EXERCISE REQUIREMENTS:
Please quote the material verbatim from the line with "Given: Tap the" through the line with "will click(756, 1152).", including both of those lines.

Collection entries:
>>>
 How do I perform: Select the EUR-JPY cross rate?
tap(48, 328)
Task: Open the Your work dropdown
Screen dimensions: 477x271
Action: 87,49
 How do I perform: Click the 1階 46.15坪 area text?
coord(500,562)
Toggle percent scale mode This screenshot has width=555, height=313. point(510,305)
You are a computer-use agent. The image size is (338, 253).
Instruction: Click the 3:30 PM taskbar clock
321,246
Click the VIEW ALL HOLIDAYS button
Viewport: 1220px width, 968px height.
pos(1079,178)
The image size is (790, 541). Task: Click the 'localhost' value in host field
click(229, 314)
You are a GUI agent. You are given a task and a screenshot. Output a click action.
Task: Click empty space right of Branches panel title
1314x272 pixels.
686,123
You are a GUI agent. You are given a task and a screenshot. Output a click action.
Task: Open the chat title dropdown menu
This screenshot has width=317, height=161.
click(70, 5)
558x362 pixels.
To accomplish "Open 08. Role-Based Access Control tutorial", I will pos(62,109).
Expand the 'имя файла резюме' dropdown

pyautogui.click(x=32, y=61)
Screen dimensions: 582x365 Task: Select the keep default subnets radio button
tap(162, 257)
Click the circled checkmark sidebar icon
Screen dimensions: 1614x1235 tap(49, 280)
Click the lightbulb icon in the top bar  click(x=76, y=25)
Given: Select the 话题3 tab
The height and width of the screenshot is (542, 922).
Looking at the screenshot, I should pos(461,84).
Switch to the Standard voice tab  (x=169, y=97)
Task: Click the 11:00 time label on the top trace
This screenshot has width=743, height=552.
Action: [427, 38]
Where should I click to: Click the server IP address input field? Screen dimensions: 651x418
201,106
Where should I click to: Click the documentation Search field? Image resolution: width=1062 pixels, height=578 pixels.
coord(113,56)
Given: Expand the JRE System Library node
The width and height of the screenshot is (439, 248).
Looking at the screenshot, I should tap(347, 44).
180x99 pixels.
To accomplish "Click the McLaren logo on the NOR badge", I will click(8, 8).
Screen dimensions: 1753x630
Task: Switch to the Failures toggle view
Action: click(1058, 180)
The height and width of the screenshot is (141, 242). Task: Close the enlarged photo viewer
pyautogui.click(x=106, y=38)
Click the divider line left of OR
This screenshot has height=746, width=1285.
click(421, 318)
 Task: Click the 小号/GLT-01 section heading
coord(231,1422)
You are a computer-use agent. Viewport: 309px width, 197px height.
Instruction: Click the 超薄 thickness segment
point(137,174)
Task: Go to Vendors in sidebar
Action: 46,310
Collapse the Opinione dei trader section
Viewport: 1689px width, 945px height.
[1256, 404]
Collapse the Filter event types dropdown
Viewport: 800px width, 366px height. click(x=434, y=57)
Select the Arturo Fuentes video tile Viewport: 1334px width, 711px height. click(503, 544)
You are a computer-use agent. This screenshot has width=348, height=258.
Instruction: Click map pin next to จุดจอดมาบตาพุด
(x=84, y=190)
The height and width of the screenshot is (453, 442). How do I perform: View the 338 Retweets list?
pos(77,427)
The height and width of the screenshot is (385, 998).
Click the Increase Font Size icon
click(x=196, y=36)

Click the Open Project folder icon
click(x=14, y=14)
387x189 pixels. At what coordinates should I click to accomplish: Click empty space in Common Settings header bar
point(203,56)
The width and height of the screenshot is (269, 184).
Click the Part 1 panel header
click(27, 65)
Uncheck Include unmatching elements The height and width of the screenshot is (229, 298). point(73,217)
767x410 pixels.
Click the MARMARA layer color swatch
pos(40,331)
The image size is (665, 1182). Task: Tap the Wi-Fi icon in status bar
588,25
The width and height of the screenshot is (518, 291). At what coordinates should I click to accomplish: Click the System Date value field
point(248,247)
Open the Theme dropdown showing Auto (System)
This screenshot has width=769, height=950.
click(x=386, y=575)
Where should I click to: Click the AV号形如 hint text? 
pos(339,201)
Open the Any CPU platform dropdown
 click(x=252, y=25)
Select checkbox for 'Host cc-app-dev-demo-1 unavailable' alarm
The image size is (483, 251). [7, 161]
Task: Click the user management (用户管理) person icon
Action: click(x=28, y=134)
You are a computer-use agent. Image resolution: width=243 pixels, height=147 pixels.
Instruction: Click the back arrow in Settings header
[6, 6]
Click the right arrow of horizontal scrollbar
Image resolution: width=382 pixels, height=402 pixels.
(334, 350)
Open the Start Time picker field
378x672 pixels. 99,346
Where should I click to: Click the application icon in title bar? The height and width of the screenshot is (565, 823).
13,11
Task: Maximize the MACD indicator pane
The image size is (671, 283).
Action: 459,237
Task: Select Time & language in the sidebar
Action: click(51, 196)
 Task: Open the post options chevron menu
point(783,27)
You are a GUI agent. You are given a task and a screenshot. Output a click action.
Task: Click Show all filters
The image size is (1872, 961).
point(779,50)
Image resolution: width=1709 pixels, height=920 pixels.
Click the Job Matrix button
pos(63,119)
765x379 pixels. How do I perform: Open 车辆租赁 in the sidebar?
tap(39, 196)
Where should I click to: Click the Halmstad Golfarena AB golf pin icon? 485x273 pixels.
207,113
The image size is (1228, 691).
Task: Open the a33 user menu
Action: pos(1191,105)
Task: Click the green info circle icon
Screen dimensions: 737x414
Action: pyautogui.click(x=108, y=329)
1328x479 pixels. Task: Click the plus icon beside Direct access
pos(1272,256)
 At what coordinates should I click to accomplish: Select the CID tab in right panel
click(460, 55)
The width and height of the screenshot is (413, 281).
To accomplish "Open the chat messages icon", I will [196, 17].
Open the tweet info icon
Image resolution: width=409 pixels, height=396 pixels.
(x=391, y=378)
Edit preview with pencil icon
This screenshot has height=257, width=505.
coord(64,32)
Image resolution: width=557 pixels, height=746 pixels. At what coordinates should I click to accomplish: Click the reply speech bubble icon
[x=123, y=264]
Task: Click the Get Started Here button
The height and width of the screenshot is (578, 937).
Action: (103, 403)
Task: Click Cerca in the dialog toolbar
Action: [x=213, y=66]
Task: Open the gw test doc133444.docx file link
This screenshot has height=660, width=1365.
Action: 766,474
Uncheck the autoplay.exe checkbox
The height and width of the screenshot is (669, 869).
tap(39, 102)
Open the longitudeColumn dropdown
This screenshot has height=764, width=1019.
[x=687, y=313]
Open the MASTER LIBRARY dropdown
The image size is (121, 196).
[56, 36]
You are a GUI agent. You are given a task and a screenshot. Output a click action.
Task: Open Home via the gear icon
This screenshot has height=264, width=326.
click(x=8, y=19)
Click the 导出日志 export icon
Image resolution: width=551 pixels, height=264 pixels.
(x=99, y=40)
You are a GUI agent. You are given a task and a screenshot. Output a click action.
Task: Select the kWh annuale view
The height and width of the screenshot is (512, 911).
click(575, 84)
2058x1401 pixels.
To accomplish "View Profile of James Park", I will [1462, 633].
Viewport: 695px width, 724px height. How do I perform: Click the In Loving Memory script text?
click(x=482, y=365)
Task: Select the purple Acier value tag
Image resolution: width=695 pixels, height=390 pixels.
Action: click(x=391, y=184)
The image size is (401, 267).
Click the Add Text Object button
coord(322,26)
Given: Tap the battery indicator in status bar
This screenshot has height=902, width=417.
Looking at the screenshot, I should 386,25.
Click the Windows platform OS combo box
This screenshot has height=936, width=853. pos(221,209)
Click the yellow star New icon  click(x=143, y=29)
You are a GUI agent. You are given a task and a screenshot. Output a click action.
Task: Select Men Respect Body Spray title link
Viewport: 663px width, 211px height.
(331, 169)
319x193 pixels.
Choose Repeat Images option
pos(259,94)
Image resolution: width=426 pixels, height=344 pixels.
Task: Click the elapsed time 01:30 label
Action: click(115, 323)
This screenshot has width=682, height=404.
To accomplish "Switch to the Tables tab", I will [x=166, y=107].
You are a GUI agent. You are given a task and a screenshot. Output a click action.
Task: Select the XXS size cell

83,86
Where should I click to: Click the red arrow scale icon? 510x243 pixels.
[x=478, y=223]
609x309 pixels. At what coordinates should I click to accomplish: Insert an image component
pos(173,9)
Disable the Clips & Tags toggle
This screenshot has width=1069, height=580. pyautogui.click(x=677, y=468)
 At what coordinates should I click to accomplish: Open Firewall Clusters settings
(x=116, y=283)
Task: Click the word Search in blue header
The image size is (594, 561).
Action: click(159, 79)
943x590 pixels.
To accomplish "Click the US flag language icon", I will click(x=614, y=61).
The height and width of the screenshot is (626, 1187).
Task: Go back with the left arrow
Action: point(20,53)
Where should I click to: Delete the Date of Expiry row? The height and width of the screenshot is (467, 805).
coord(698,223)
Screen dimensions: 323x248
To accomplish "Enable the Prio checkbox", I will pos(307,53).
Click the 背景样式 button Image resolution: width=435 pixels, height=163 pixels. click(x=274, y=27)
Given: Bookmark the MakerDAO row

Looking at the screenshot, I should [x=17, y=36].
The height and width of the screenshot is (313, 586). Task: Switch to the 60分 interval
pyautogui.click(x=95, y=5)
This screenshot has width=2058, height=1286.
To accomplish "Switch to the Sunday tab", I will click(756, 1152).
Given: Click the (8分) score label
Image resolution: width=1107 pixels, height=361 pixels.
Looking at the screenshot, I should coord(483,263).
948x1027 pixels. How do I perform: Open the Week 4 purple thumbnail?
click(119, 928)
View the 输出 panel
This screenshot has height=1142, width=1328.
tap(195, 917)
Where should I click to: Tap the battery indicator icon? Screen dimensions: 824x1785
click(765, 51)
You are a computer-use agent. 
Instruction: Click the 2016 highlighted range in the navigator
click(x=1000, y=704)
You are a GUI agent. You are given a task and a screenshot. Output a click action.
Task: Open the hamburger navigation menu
<<<
EXPECTED ANSWER:
Given: Tap the battery indicator in status bar
This screenshot has height=902, width=417.
Looking at the screenshot, I should 386,25.
Click the Windows platform OS combo box
This screenshot has height=936, width=853. pos(221,209)
Click the yellow star New icon  click(x=143, y=29)
You are a GUI agent. You are given a task and a screenshot. Output a click action.
Task: Select Men Respect Body Spray title link
Viewport: 663px width, 211px height.
(331, 169)
319x193 pixels.
Choose Repeat Images option
pos(259,94)
Image resolution: width=426 pixels, height=344 pixels.
Task: Click the elapsed time 01:30 label
Action: click(115, 323)
This screenshot has width=682, height=404.
To accomplish "Switch to the Tables tab", I will [x=166, y=107].
You are a GUI agent. You are given a task and a screenshot. Output a click action.
Task: Select the XXS size cell

83,86
Where should I click to: Click the red arrow scale icon? 510x243 pixels.
[x=478, y=223]
609x309 pixels. At what coordinates should I click to accomplish: Insert an image component
pos(173,9)
Disable the Clips & Tags toggle
This screenshot has width=1069, height=580. pyautogui.click(x=677, y=468)
 At what coordinates should I click to accomplish: Open Firewall Clusters settings
(x=116, y=283)
Task: Click the word Search in blue header
The image size is (594, 561).
Action: click(159, 79)
943x590 pixels.
To accomplish "Click the US flag language icon", I will click(x=614, y=61).
The height and width of the screenshot is (626, 1187).
Task: Go back with the left arrow
Action: point(20,53)
Where should I click to: Delete the Date of Expiry row? The height and width of the screenshot is (467, 805).
coord(698,223)
Screen dimensions: 323x248
To accomplish "Enable the Prio checkbox", I will pos(307,53).
Click the 背景样式 button Image resolution: width=435 pixels, height=163 pixels. click(x=274, y=27)
Given: Bookmark the MakerDAO row

Looking at the screenshot, I should [x=17, y=36].
The height and width of the screenshot is (313, 586). Task: Switch to the 60分 interval
pyautogui.click(x=95, y=5)
This screenshot has width=2058, height=1286.
To accomplish "Switch to the Sunday tab", I will click(756, 1152).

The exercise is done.